In this longitudinal analysis of 40,813 participants free of preexisting diabetes, we observed a significant association between cumulative exposure to either an elevated MHR or hsCRP levels in isolation and incident type 2 diabetes. A significant interaction between CumMHR and CumCRP was observed. Specifically, increases in the CumMHR in each CumCRP stratum increased the risk of type 2 diabetes; concomitant increases in CumMHR and CumCRP conferred significantly higher incidence rates and risks of diabetes. Furthermore, the association between chronic inflammation (reflected by the joint cumulative MHR and hsCRP exposure) and incident diabetes was highly age- and sex-specific and influenced by hypertension, dyslipidemia or prediabetes. The addition of the CumMHR and CumCRP to the clinical risk model significantly improved the prediction of incident diabetes.
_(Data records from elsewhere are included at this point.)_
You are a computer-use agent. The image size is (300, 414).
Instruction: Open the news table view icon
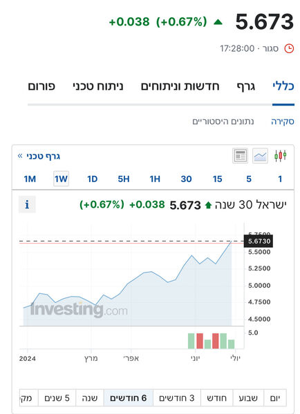(x=241, y=156)
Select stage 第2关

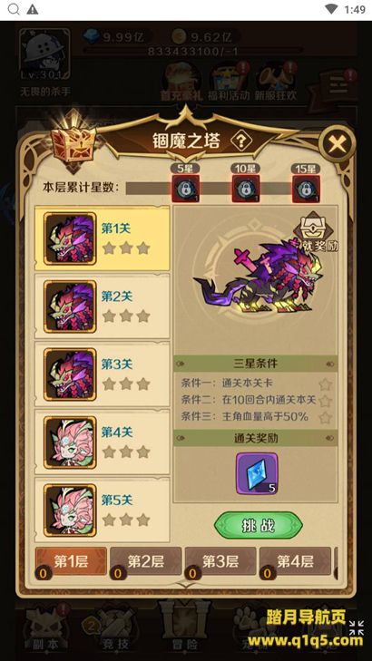[102, 306]
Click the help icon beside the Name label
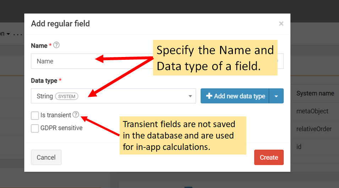Image resolution: width=339 pixels, height=188 pixels. point(56,45)
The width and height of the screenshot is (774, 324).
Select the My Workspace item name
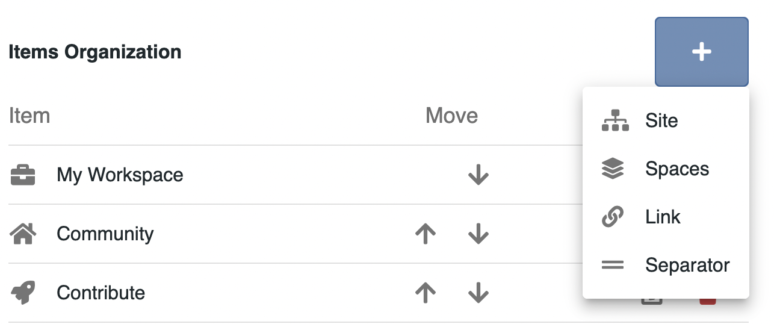(x=120, y=175)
Particularly relevant to the current findings, compelling studies in recent years have consistently documented the extensive involvement of monocytic immunity in diabetogenesis, which induces islet inflammation, beta-cell malfunction and insulin resistance [29, 30]. Additionally, it is essential to know that the inflammatory response is a complex signaling network involving diverse inflammatory factors. Converging evidence has suggested that the combined effects of these factors are likely to be more important than those of factors in isolation [3, 7]. Consistent with this theory, we observed a significant interaction between CumMHR and CumCRP and an increased risk of diabetes conferred by joint increases in CumMHR and CumCRP compared to that of each biomarker alone. The underlying mechanism of this association may be a bidirectional relationship between the monocytic inflammatory cascade and CRP levels. As a primary acute-phase reactant, CRP is produced largely dependent on the response to monocytic cytokines [11]. In turn, CRP mediates innate immunity [12] and monocyte generation [31]. Additionally, HDL-C metabolism significantly negatively influences monocytosis and attenuates monocytic inflammation [32]. Indeed, in the diabetes-prone milieu, a deficiency of HDL-C due to insulin resistance and lipid disorders is commonly observed [33, 34], suggesting the usefulness of the MHR as a biomarker for tracking an inflammatory imbalance preceding the occurrence of diabetes [18]. Taken together, our epidemiological observations, coupled with emerging experimental evidence, support the possibility that the biological interactions between monocytic inflammation and CRP may have functional consequences for diabetogenesis.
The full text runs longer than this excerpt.